Cather: Exactly. But it is sort of a more positive framing of the idea of what does a person need to do to stay well instead of preventing relapse.

Freudenreich: Yes, I see. I like that.

Cather: Relapse occurs, we know, for three main reasons.

The first and probably the most common is medication nonadherence. The second is substance use, and the third is stress. What we do in a relapse-prevention or staying-well plan is that we figure out how in advance the person is going to identify early warning signs of relapse and intervene before these get to be too severe and a full relapse happens.

In order to do that, the person uses their coping skills that they're going to have identified in the coping strategy enhancement. They may identify supportive others who can be helpful to them. One of the things that can be very helpful is to have family members involved in early warning signs monitoring and in the actual plans for preventing relapse.

But this takes having the family on board with the illness-management model, and it takes the client's willingness to involve the family in treatment, and certain cultural and ethnic factors can certainly play a role in patients' willingness to do those things.

Freudenreich: Yes, I can definitely see that culture or where people are from, how they grew up, really makes all the difference. In the end, if you want to implement something like illness self-management, some cultures have a different model of what psychiatric illness is, what psychiatric suffering is, and what interventions are acceptable to them — and, importantly, what the role of the patient is. Then you have patients who come from cultures where they just basically follow exactly the instructions they get from their physician without questioning them. Even if patients may be more willing to take charge of their illness, there may be family members who need to be convinced that it is actually okay if somebody wants to take charge of their own life.

One last thought in this realm of culture. It would be nice if we had a more diverse workforce so that we have people from the same culture, who look the same as the people that we try and serve.
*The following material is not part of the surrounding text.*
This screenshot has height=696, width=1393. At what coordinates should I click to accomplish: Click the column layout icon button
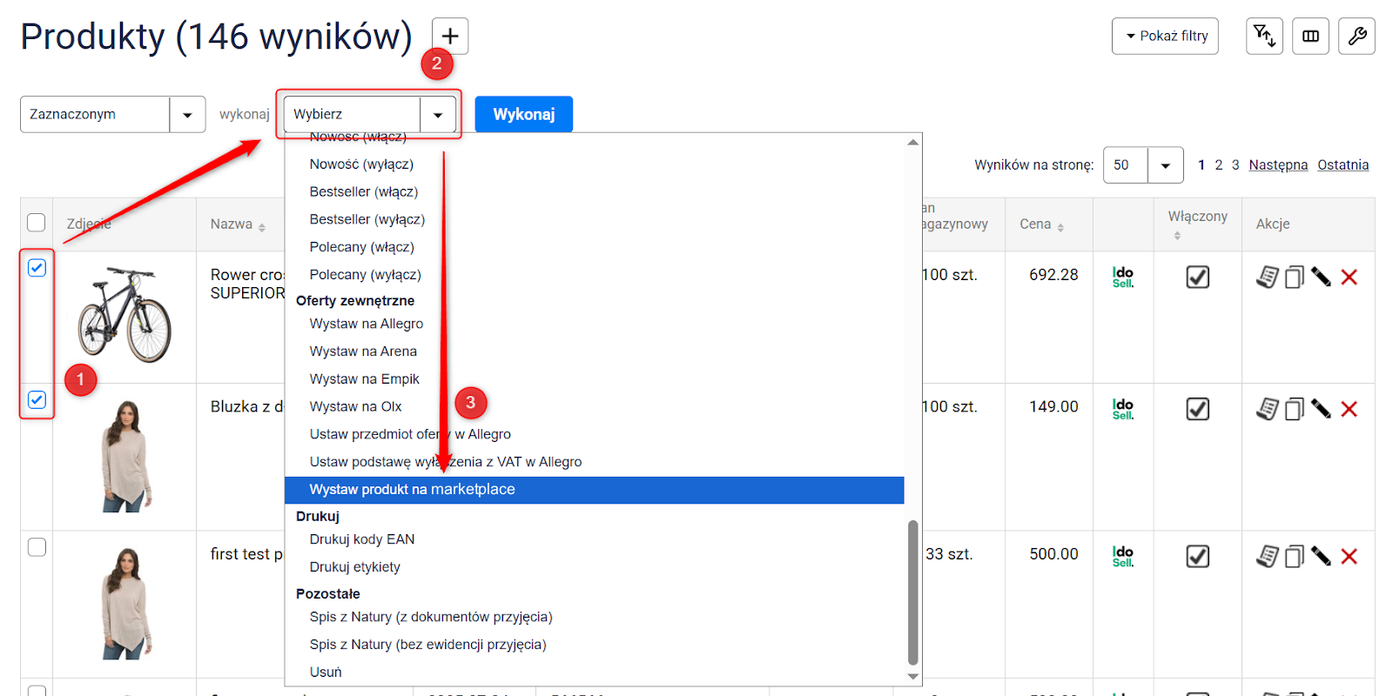point(1310,37)
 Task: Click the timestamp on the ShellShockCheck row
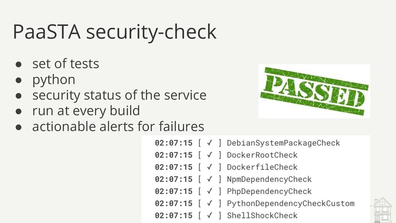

I have to do a lot of work to get the street credibility that I think people from within a particular culture automatically have, and we should really make an effort to harness the power of connections that stem from coming from a similar culture.

Cather: Absolutely. I think cultural humility is key, but I also couldn't agree more that we need to diversify our workforce and be sensitive to those issues.

Freudenreich: I think we end up also coming back to this issue of partnering, and what's implicit in this is trust.

Cather: Absolutely. You're, I think, bringing up the question of paying attention to, how is this all going? I wonder what are your thoughts about how to monitor whether these models of treatment are working over time?

Freudenreich: I'm sure there's some research instruments that nobody uses in clinical care. I do want to say, though, that the idea of tracking symptoms and tracking adherence is a good one.

Let's use depression as an example. There are self-rating scales of depression that people can easily fill out before meeting me. If you then track it, if you graph it, there's real data that you have that you can then share with the patient and say, look, we've made no progress in the past 3 months on this score of depression; maybe we should change course.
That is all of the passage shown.